Here, Nguyen talks with Construction Dive about the adoption path Hensel Phelps took, the problem Track3D addresses and how the development team solicited feedback from users.
Editor’s Note: This interview has been edited for brevity and clarity.
CONSTRUCTION DIVE: You’ve been working with Track3D since 2023. How did Hensel Phelps begin its relationship with Track3D?
THAI NGUYEN: In those early days, it was not the tool that it is today. When I first started with them, there were eight employees. Today there are over 130.
Thai Nguyen
Courtesy of Hensel Phelps
A big help was exposing Track3D to our regions and projects to convey what our people needed. We showed them what worked well and what didn’t with a very field-first, field-driven mentality.
That really allowed Track3D the natural progression of starting on a couple pilot projects in one region. Then, we would put them on another pilot project in a different region.
Next thing I know, they’re on three to four different pilots in 10 different regions. That’s how it naturally started and naturally grew.
What was the adoption timeline like?
The partnership and how they responded revolved around some key KPIs for us. At any time, I had the administrative dashboard where I could see how many walks they were doing per project per day. That certainly gave an understanding of actual usage.
Then as it was growing across the regions, it had to be consistent. We wanted to make sure that it wasn’t just doing well in one region, and then, for some reason, not doing well in another.
What problems did Track3D help Hensel Phelps solve on the San Francisco airport project?
What we did there is systemic to every project that we have in the country today.
We all know there’s labor shortages. You’ve got to do more with less. And so in every process that we have to execute on, we have to get more efficient. What Track3D does really well is create efficiencies for us in terms of capturing media, whether it’s photos or 360-degree videos, but doing it in a way that is already part of the workflow.
When I first started at Hensel Phelps, I was in charge of progress photos. That meant creating folders on the file server. Everyone that went out to the jobsite took a photo, and they had to be in a certain naming convention. But it was rare that people actually followed it.

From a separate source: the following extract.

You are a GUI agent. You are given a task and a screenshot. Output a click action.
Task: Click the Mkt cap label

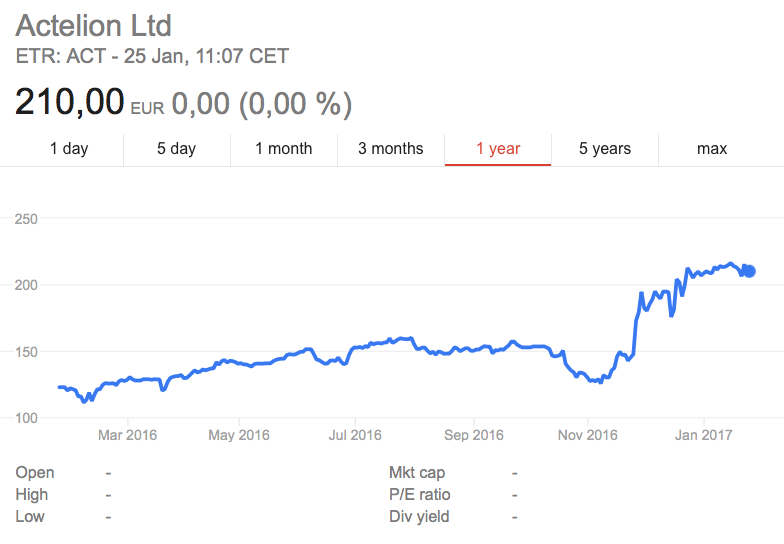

So you would go into those folders every day, millions of files with really no common standardization. It was really hard to access that information in real time and manage it.
Today, Track3D has created those efficiencies where you can literally walk a site with a 360-degree camera and track everything you need in minutes. In the past, it would take you maybe an hour to walk a floor and to capture those photos and try to organize it.
Now, you walk the site, it captures that video, and then organizes it behind the scenes. The key to everything with Track3D is how it then surfaces the information. You can look at it and make decisions in real time without having to go back to the office first.
What was adopting Track3D like? Was there pushback from teams?
The key is ease of use. I think back to my earlier statement, how Track3D was built in the field, by the field.
The Track3D team had meetings every Friday to discuss. They’d say, “Hey, these are some of the things that we saw this week with the product, is this a user error or a software glitch?”
It was very effective. And not only them engaging with us and listening to some of these pain points that we had, but then really isolating beyond best practice and addressing any fixes that needed to be made.
As a result, it’s field first. It had to be a solution where you did not have to have a master’s degree in software, you didn’t have to have nine modules of training to figure it out.
That’s the thing we noticed right away. Its ability, once it got into the field, it didn’t take much onboarding to get it going on a project. Obviously, there had to be some best practices instilled by the project leadership, and really within that, the discipline to go and act on that playbook.
But what we realized once we got it to our people, it was very easy to use and very intuitive.